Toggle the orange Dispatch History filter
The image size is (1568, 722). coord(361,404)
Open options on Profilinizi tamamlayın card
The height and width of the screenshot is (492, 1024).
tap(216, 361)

-----

[The request] Pull out each line of the material that contains the word "History".

[Task result]
Toggle the orange Dispatch History filter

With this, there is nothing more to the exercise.